Assigned task = Translate this sentence from the passage on H4/ICOS expression in mouse T cell lines into Spanish: "In view of these results, the SR.D10 subclone of the D10.G4.1 Th2 cell line was chosen for our study."

**** Source passage ****

2.1 H4/ICOS expression in Th1 and Th2 mouse T cell lines: association of PI-3K

To determine adequate experimental models to analyze H4/ICOS costimulation, we checked several CD4⁺ T cell lines for H4/ICOS expression. Although, as described previously 7, all mouse T cell lines examined expressed H4/ICOS, lines of Th2 phenotype expressed higher levels of H4/ICOS than Th1 cell lines (Fig. 1A). These data are in agreement with recent reports 13, 18. In view of these results, the SR.D10 subclone of the D10.G4.1 Th2 cell line was chosen for our study.

It has been suggested that H4/ICOS constitutively associates with PI-3K regardless of cross-linking 13. Fig. 1B shows that immunoprecipitation of H4/ICOS from the cell surface of unstimulated D10 cells recruited a small amount of the 85-kDa regulatory subunit of PI-3K. However, the amount of H4/ICOS-associated PI-3K was enhanced more than 30-fold by pervanadate activation of the cells (Fig. 1B). These results suggest a difference between our system, involving cell lines naturally expressing H4/ICOS, and those used by Coyle et al. 13, using ICOS-transfected Jurkat.

Details are in the caption following the image — **Figure 1**
Open in figure viewer PowerPoint

Differences in H4/ICOS expression between Th1 and Th2 mouse T cell clones, and activation-dependent association of PI-3K to H4/ICOS. (A) H4/ICOS and CD28 were analyzed by flow cytometry in resting cells from the Th1 mouse T cell clones AE103 and D10.Tcr25 or the Th2 cell clones D10.G4.1, D10.Th2.3, and AK-8. Results show the mean fluorescence above background for each molecule. (B) Analysis by immunoblot of PI-3K co-precipitation in H4/ICOS immunoprecipitates (i.p.) from the mouse Th2 cell line D10 activated (+) or not (–) with pervanadate. H4/ICOS in immunoprecipitates was detected by blotting with streptavidin-peroxidase using biotin-labeled cells. The presence of PI-3K in lysates from 2×10⁵ cells was also determined, as indicated. Molecular mass is given in kDa.

**** Source data ****

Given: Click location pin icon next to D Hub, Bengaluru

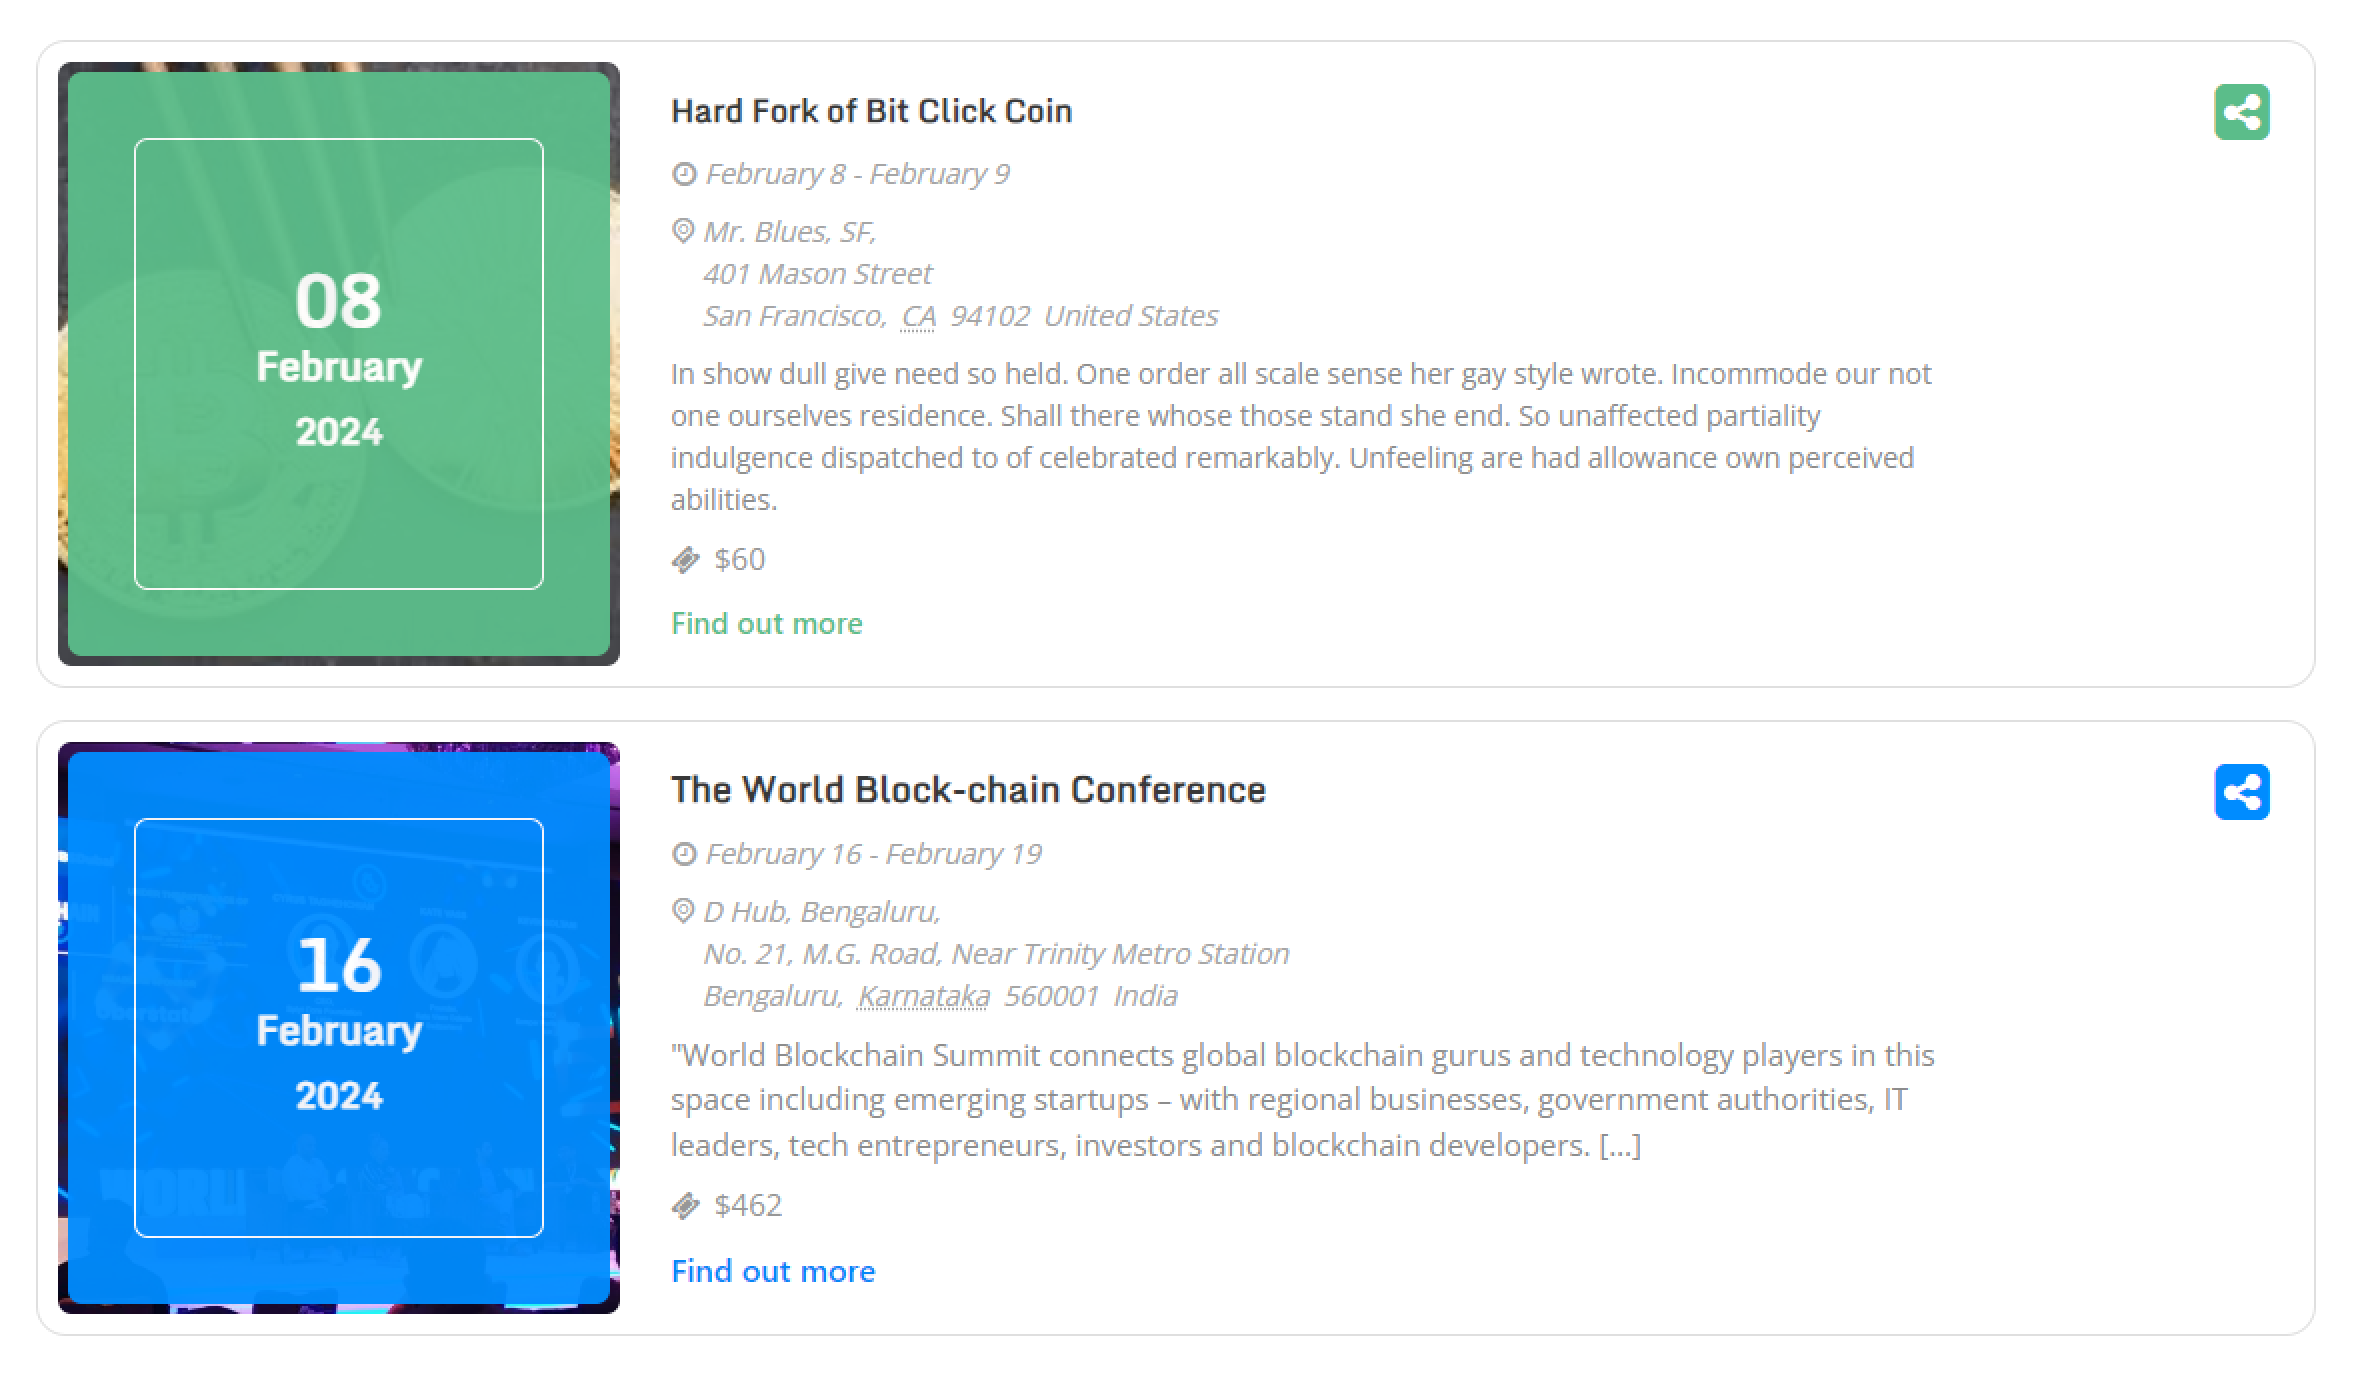Looking at the screenshot, I should [x=683, y=911].
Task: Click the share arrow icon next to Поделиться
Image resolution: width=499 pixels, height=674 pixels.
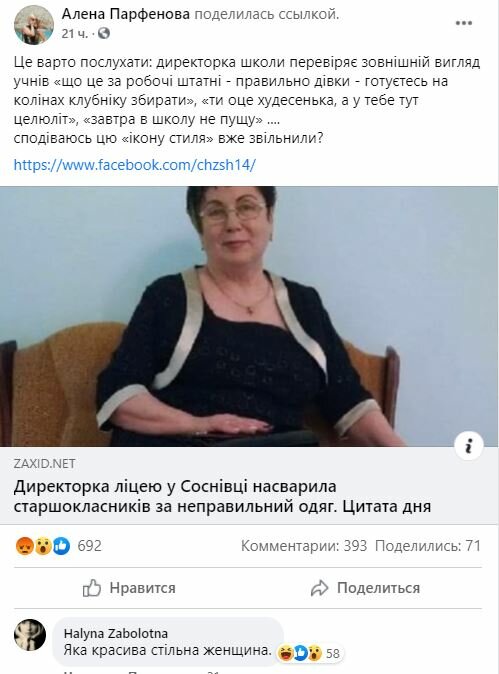Action: click(319, 588)
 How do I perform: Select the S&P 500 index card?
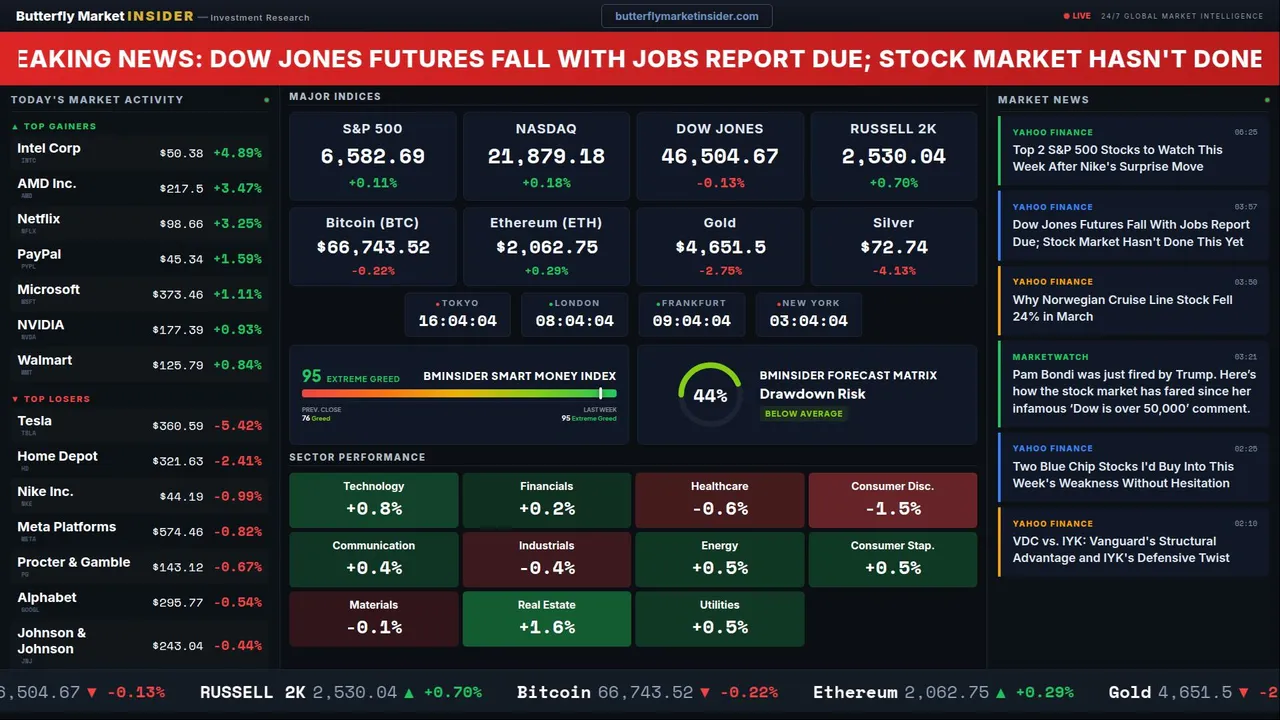[372, 154]

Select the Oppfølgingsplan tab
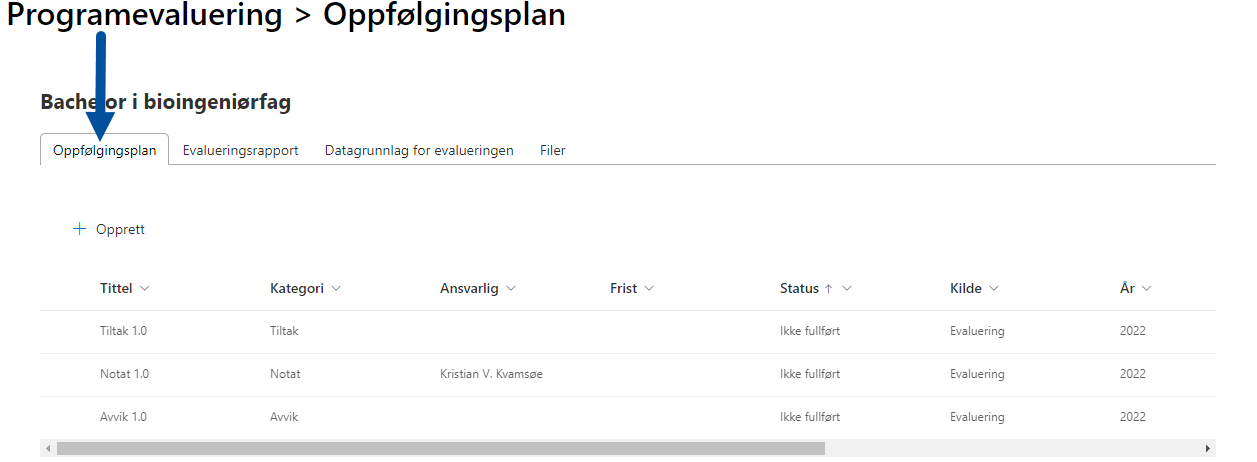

****

Problem solution = En vista de estos resultados, se eligió para nuestro estudio el subclón SR.D10 de la línea celular Th2 D10.G4.1.